[[ Text for analysis, beginning ]]

Our lab maintains a broad interest in all aspects of aquatic
ecology, conservation biology, physiological ecology, animal
behaviour and environmental science. Our research efforts
primarily focus on freshwater and marine fish.
Specific interests include (1) determining the energetic,
fitness, and potential evolutionary consequences of a variety
of natural (e.g., winter, reproduction) and anthropogenic
(e.g., angling, environmental pollution) stressors and,
(2) understanding the diversity of energetic, physiological,
and behavioural responses of fish to stress at the individual,
population, and species level. We then apply the fundamental
knowledge derived from these basic research activities to
aid in the conservation and management of aquatic resources.
Of late, we have been involved with defining the new discipline
physiology” – a field dedicated to understanding
the mechanisms underlying conservation problems. Because
our work is heavily based in the field, we rely on technologies
including underwater videography and telemetry to monitor
free-swimming fish in the wild.

[[ Text for analysis, end ]]

* Problem requirements *
Can you write out the passage on the lab's research, starting with "Specific interests include" and going on through "of aquatic resources."? The listing that comes next is from a different source than the passage on the lab's research.

[[ Source data, beginning ]]

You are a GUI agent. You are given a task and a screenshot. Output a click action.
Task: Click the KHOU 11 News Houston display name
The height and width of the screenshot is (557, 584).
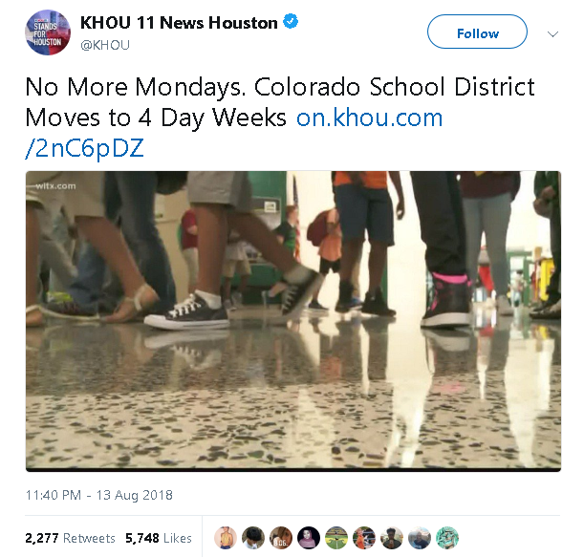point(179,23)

[[ Source data, end ]]

* Response below *
Specific interests include (1) determining the energetic,
fitness, and potential evolutionary consequences of a variety
of natural (e.g., winter, reproduction) and anthropogenic
(e.g., angling, environmental pollution) stressors and,
(2) understanding the diversity of energetic, physiological,
and behavioural responses of fish to stress at the individual,
population, and species level. We then apply the fundamental
knowledge derived from these basic research activities to
aid in the conservation and management of aquatic resources.